Pixel coordinate grounding data →
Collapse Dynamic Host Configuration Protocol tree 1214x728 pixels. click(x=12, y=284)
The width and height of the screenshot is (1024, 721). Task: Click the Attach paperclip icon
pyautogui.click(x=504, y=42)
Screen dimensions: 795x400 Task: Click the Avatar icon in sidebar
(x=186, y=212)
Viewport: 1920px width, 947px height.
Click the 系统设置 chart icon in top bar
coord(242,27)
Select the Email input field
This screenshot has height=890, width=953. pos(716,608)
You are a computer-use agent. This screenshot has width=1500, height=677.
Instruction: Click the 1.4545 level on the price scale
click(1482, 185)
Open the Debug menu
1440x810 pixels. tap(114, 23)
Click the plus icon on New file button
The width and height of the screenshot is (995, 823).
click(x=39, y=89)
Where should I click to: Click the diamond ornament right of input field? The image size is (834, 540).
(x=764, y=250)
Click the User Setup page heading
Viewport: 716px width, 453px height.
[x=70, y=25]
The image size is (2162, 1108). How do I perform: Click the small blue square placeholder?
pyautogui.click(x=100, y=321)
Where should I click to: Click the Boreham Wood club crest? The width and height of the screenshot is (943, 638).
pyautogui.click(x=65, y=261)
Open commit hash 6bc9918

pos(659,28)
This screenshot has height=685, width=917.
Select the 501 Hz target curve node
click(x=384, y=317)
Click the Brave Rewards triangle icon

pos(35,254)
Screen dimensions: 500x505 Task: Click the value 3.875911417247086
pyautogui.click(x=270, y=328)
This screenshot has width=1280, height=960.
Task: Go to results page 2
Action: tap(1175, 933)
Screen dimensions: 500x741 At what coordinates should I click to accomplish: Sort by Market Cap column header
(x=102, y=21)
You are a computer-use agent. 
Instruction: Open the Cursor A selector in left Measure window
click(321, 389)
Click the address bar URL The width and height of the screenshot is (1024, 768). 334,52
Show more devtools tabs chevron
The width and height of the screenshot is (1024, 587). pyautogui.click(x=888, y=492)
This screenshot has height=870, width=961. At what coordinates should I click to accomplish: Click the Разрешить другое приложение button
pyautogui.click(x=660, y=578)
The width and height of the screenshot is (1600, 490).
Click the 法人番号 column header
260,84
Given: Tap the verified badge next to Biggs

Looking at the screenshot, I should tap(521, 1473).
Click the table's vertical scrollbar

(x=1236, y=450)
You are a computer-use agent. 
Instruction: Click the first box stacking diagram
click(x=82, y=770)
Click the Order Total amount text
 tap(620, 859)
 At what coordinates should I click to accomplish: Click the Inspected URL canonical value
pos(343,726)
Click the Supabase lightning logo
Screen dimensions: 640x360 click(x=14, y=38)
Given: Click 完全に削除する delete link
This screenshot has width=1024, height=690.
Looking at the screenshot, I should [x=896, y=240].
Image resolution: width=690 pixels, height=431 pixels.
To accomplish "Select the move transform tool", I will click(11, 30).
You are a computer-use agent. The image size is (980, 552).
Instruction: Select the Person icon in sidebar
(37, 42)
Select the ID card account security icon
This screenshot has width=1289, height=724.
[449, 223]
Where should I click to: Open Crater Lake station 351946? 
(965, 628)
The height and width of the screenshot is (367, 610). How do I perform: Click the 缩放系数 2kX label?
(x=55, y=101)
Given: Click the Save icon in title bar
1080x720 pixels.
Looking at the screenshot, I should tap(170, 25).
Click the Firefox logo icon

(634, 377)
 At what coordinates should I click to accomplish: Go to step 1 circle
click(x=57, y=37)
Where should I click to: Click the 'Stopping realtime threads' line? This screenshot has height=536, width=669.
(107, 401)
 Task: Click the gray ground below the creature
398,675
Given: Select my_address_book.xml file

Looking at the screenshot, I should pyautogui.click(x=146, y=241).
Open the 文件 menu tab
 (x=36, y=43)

REQUIRED WORK → Which of the lines above hold the word "computer"? Copy each one.

YOUR SOLUTION →
You are a computer-use agent. This screenshot has width=1500, height=677.
You are a computer-use agent. 
You are a computer-use agent. 
You are a computer-use agent. The image size is (980, 552).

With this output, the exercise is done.